# Goal of the exercise:
Rewrite the stretch from the line containing "Where should I" through the line containing "(x=594, y=79)" in full, requests included, shifting the coordinates by adding 48 to each number. Leave the pictures out of your answer.

=== Data rows ===

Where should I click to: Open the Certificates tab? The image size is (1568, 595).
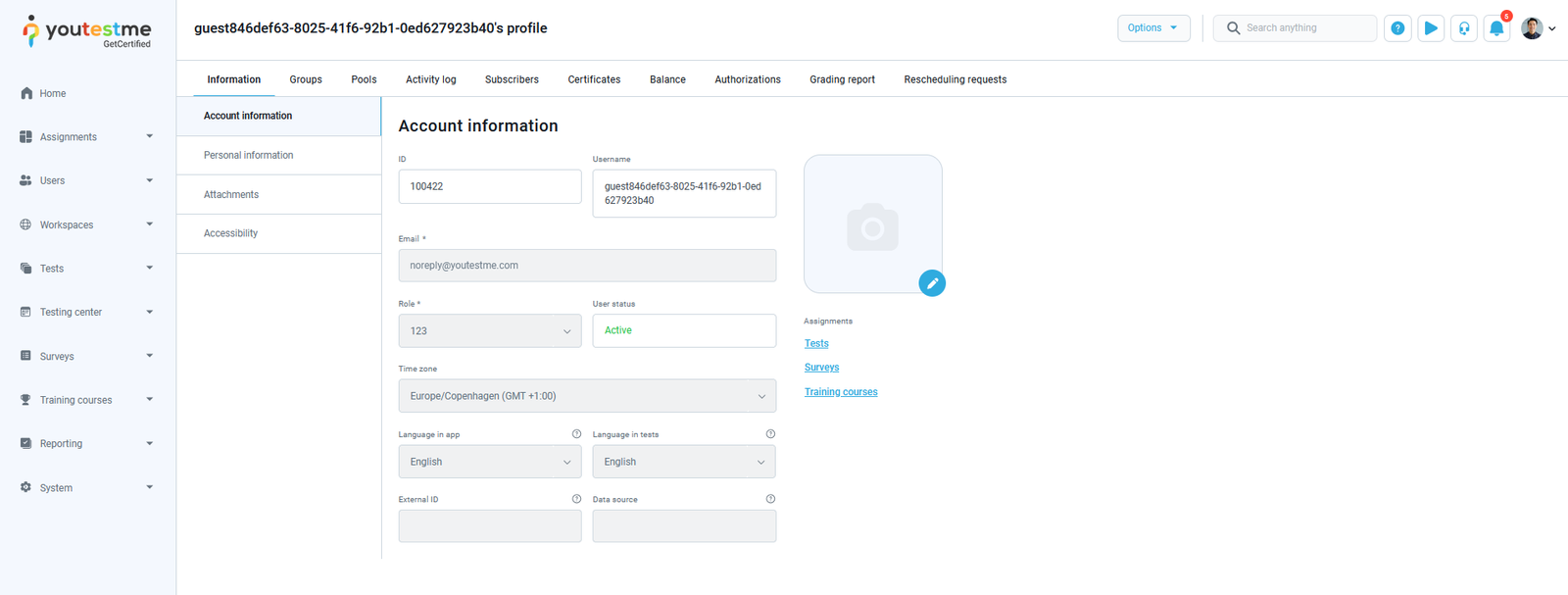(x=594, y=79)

===
=== Data rows ===

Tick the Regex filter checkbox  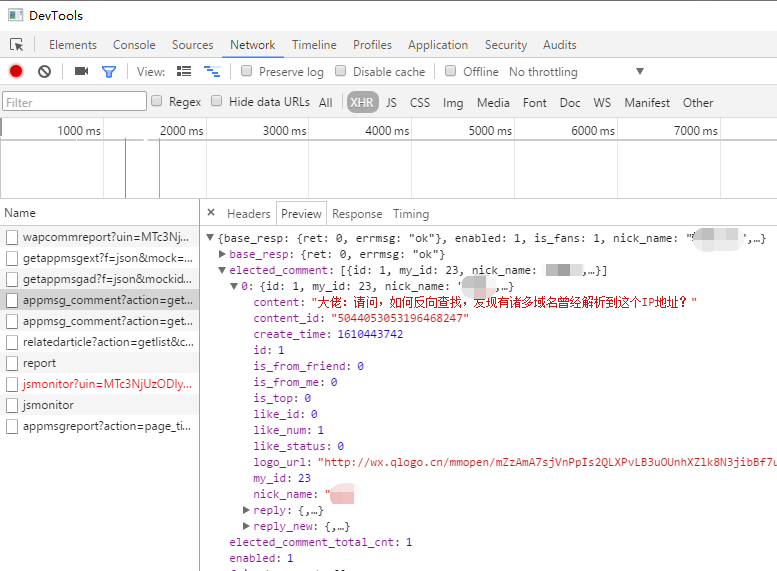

===
=== Data rows ===

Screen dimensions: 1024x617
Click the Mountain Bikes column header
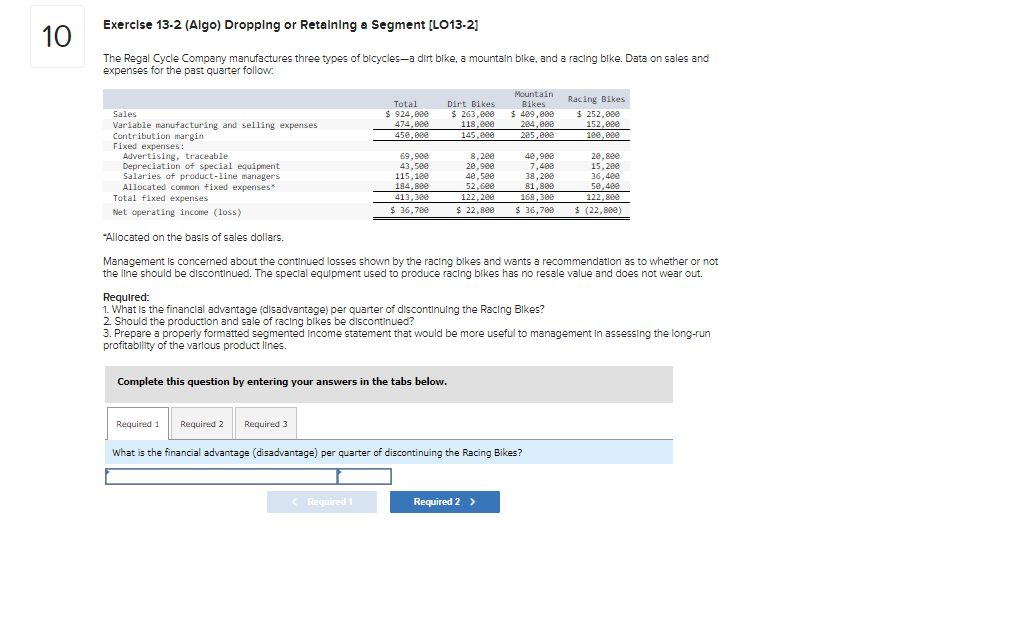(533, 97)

===

# The answer:
Where should I click to: Open the Certificates tab? The image size is (1568, 595).
(x=642, y=127)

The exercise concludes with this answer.